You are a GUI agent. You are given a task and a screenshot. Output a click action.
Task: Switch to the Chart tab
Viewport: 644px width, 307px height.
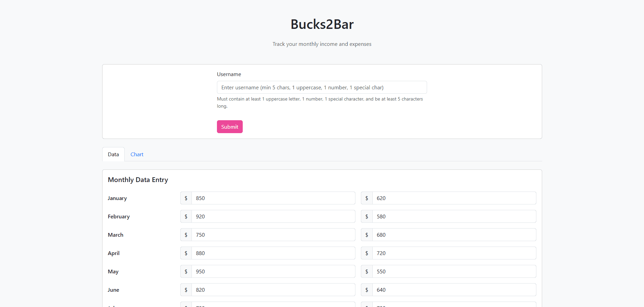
==
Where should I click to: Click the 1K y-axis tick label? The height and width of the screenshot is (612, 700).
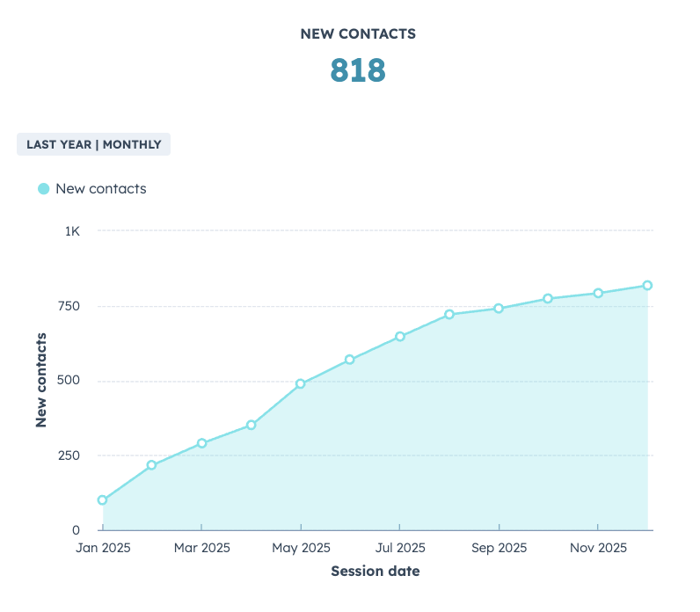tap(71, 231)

PROBLEM
All that is wanted is an exact copy of the lines above from the one with "You are a GUI" through the one with "Viewport: 644px width, 307px height.", with both ends included.

ANSWER TO THE PROBLEM
You are a GUI agent. You are given a task and a screenshot. Output a click action.
Task: Switch to the Chart tab
Viewport: 644px width, 307px height.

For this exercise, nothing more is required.